5.4. I ricorrenti sostengono che fu errore decisivo il non avere la Corte rilevato, in alcuni punti dell’illustrazione del terzo motivo contenuta n ella copia difforme (pp. 26, 27, 40, 41, 42, 44), la mancanza di vari periodi, ed in particolare di passaggi nei quali si ‘ richiamava l’art. 1492 c.c. ‘.
Anche tale censura è inconsistente.
Nel giudizio di merito gli odierni ricorrenti chiesero in via riconvenzionale una sentenza costitutiva ex art. 2932 c.c., previa riduzione del prezzo concordato nel preliminare a causa della contestata esistenza di vizi redibitori.
La domanda di riduzione del prezzo ex art. 1492 c.c. ovviamente restò assorbita dal rigetto della domanda ex art. 2932 c.c..
Col terzo motivo dell’originario ricorso, per come illustrato tanto nella copia notificata quanto in quella depositata, i promissari acquirenti censurarono l’accoglimento della domanda di risoluzione proposta da NOME COGNOME ed il rigetto della riconvenzionale da essi proposta.
Quindi la sentenza d’appello non si occupò né statuì alcunché in tema di garanzia per i vizi, pretesa rimasta assorbita. Pertanto qualsiasi (per di più
fugace) accenno all’art. 1492 c.c., contenuto nella copia notificata ed assente in quella depositata, in nessun modo poteva alterare le sorti del giudizio, per l’ovvia ragione che investiva una questione che non fu mai sub iudice .
Anche in questo caso, pertanto, la difformità enfatizzata dai ricorrenti come ‘decisiva’ fu in realtà insignificante.
5.5. La domanda di condanna dei ricorrenti ex art. 96 c.p.c. va rigettata. Il ricorso infatti è sì manifestamente inammissibile, ma la manifesta inammissibilità di per sé non necessariamente costituisce indice di mala fede, e nel caso di specie non sussistono indici certi dai quali desumere che il ricorso fu proposto con la consapevolezza della sua inammissibilità.
Le spese del presente giudizio di legittimità seguono la soccombenza, ai sensi dell’art. 385, comma 1, c.p.c., e sono liquidate nel dispositivo.
P.q.m.
(-) dichiara inammissibile il ricorso;
(-) condanna COGNOME NOME, COGNOME NOME, COGNOME NOME, COGNOME, in solido, alla rifusione in favore di NOME COGNOME delle spese del presente giudizio di legittimità, che si liquidano nella somma di euro 7.000, di cui 200 per spese vive, oltre I.V.A., cassa forense e spese forfettarie ex art. 2, comma 2, d.m. 10.3.2014 n. 55, che si distraggono – come richiesto in favore dell’avv.
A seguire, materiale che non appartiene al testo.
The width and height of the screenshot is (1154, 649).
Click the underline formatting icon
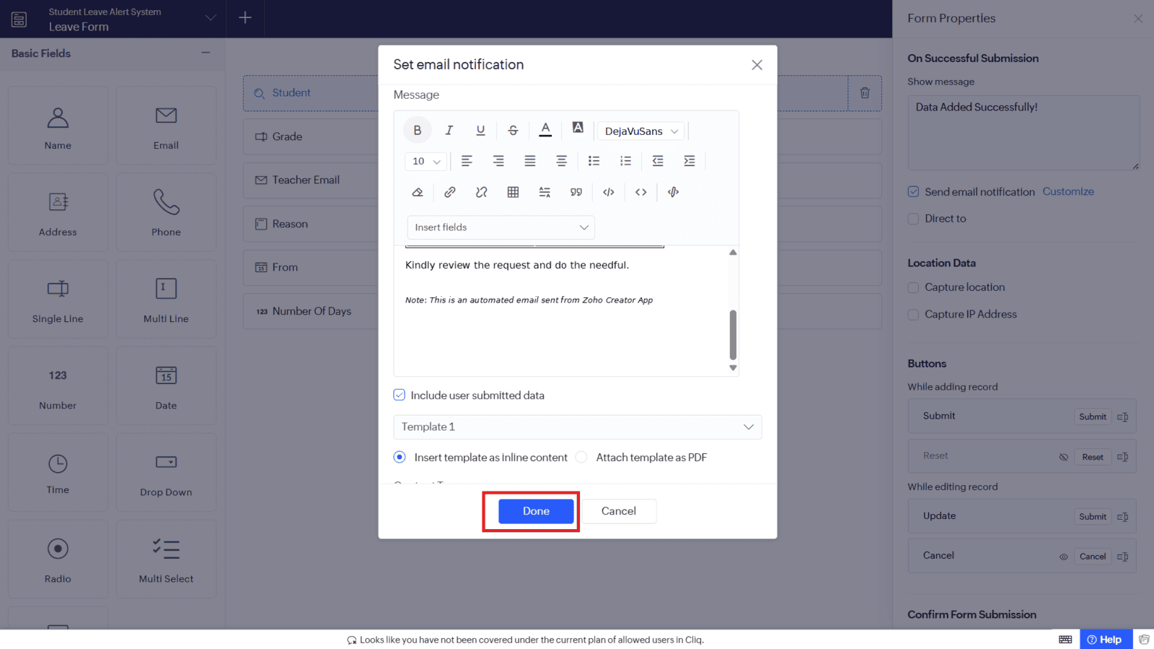tap(480, 131)
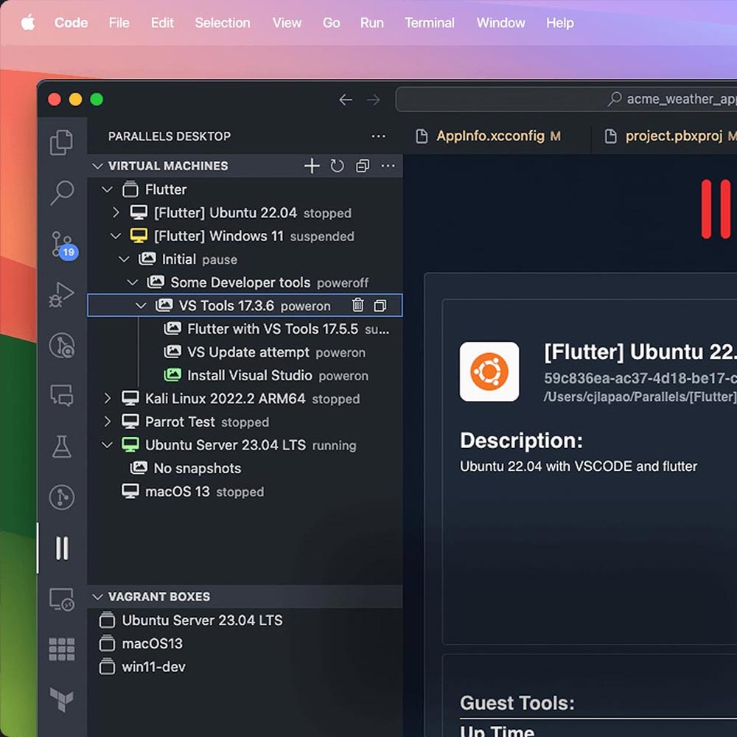This screenshot has height=737, width=737.
Task: Open More Actions in Virtual Machines panel
Action: pyautogui.click(x=388, y=166)
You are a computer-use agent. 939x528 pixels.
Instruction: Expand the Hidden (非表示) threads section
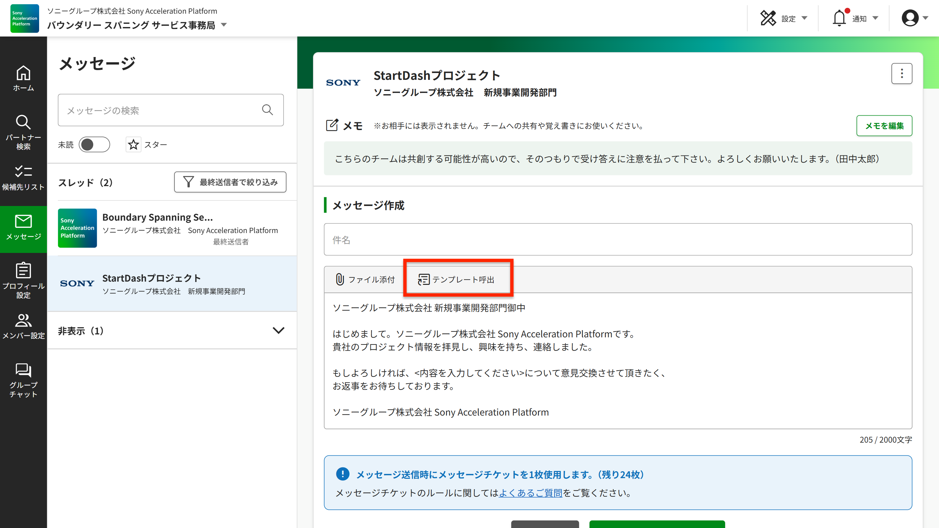point(278,331)
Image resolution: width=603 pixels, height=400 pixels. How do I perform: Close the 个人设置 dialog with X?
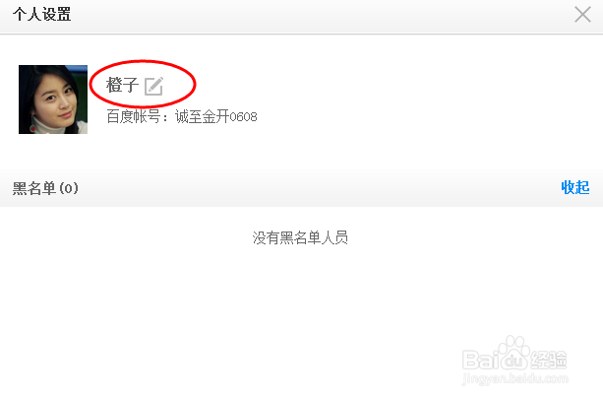click(x=582, y=15)
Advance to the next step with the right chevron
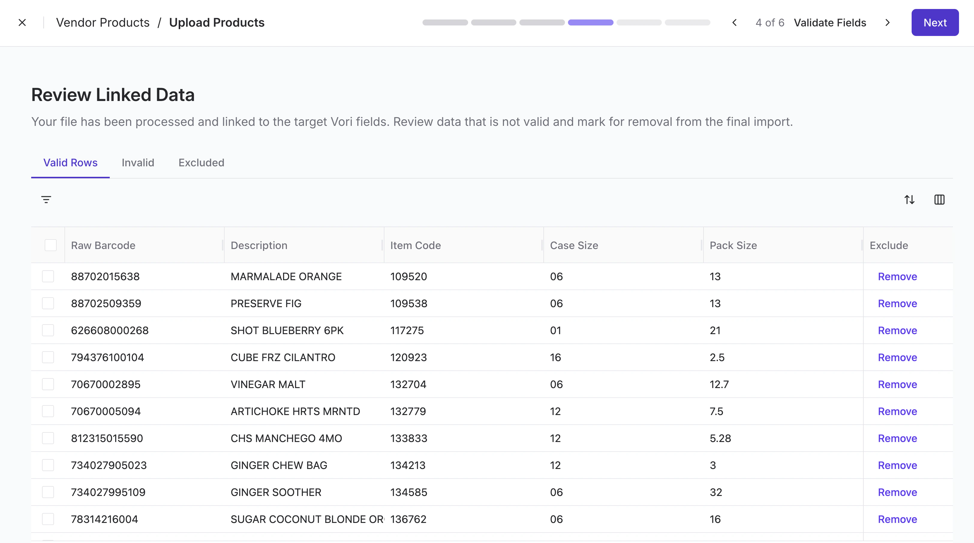 coord(887,23)
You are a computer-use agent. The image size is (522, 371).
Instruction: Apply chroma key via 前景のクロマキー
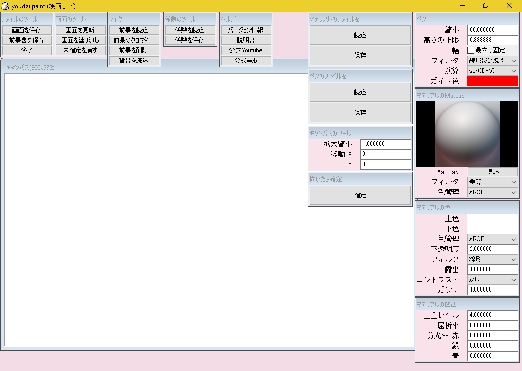click(134, 40)
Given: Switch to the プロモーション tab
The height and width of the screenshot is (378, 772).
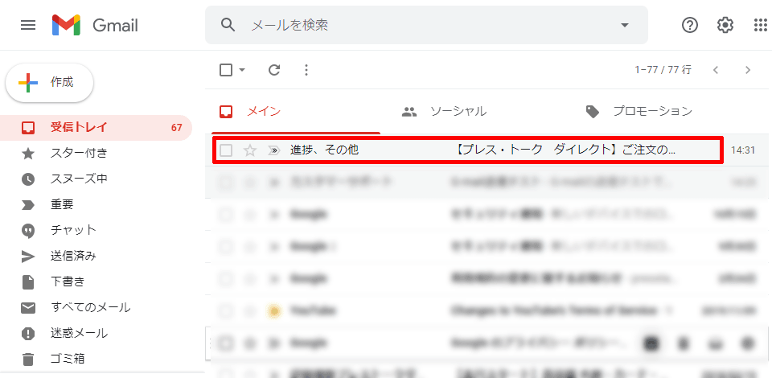Looking at the screenshot, I should tap(651, 112).
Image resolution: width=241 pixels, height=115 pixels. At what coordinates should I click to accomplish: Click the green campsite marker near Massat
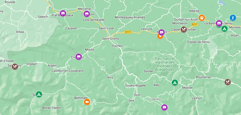175,83
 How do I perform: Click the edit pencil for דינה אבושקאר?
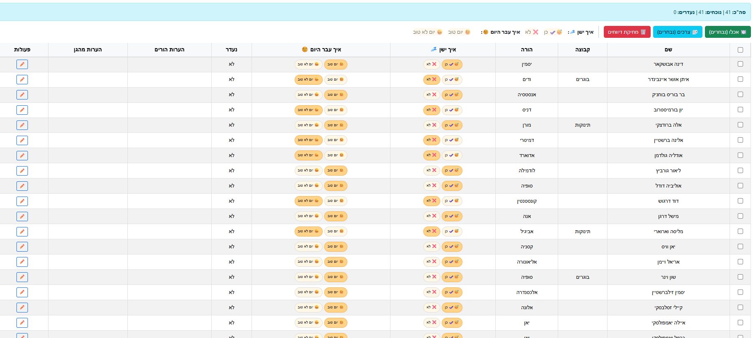pos(22,64)
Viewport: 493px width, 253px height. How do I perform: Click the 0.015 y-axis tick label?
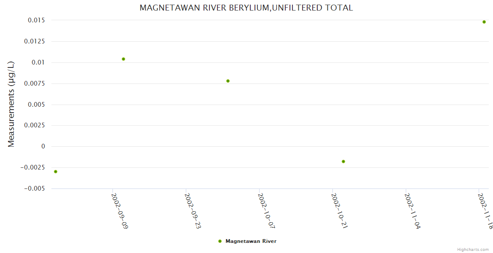pyautogui.click(x=36, y=20)
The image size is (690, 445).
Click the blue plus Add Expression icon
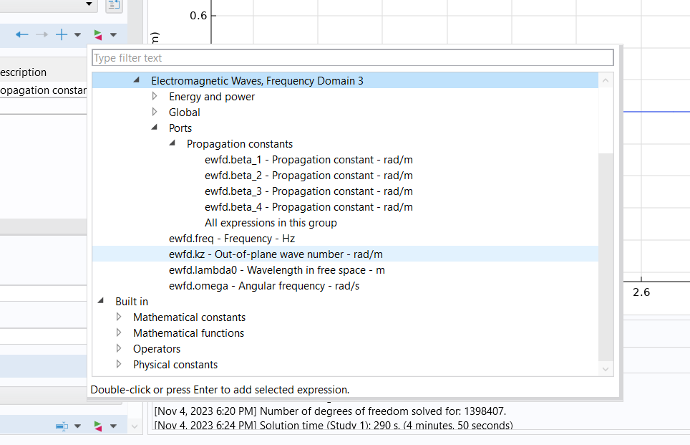coord(62,34)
NOME COGNOME;
(-) ai sensi dell’art. 13, comma 1quater , del d.P.R. n. 115 del 2002, dà atto della sussistenza dei presupposti processuali per il versamento, da parte dei ricorrenti, di un ulteriore importo a titolo di contributo unificato, pari a quello previsto per il ricorso a norma del comma 1bis dello stesso art. 13, se dovuto.
Così deciso in Roma, nella camera di consiglio della Terza Sezione civile della Corte di cassazione, addì 15 novembre 2025.